# Your goal
Copy out all lines in the material below that contain the string "will".

# Given entries
* * * * *
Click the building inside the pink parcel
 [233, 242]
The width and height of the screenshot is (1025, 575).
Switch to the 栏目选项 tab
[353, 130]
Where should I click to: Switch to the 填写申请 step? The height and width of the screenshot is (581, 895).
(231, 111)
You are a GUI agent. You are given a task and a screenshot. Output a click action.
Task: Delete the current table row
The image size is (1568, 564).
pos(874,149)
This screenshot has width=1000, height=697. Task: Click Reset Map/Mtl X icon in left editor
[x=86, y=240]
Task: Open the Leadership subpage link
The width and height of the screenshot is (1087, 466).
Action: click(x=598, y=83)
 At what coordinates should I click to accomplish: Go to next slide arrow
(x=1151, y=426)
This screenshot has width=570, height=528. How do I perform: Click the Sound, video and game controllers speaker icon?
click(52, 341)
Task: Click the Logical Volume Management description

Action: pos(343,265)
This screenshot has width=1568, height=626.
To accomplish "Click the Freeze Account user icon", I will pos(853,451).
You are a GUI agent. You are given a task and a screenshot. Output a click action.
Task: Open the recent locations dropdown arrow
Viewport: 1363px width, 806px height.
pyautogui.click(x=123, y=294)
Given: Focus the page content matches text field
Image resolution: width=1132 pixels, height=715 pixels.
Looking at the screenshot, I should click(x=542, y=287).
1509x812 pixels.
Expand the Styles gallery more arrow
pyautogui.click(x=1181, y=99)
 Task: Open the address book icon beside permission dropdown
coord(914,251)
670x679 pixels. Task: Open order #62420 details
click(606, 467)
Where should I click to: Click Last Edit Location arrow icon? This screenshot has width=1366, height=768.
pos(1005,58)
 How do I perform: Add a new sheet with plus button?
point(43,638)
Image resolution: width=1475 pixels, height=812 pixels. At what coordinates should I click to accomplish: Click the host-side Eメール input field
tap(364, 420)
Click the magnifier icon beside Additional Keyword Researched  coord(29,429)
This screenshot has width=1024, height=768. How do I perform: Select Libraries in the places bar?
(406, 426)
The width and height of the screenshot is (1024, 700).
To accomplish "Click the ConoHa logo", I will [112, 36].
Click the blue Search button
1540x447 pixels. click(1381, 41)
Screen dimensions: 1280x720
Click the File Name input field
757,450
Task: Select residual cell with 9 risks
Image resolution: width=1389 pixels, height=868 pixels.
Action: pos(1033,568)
* * * * *
# Task solution
To accomplish "Click the Freeze Account user icon", I will pos(853,451).
To accomplish "Click the ConoHa logo", I will [112, 36].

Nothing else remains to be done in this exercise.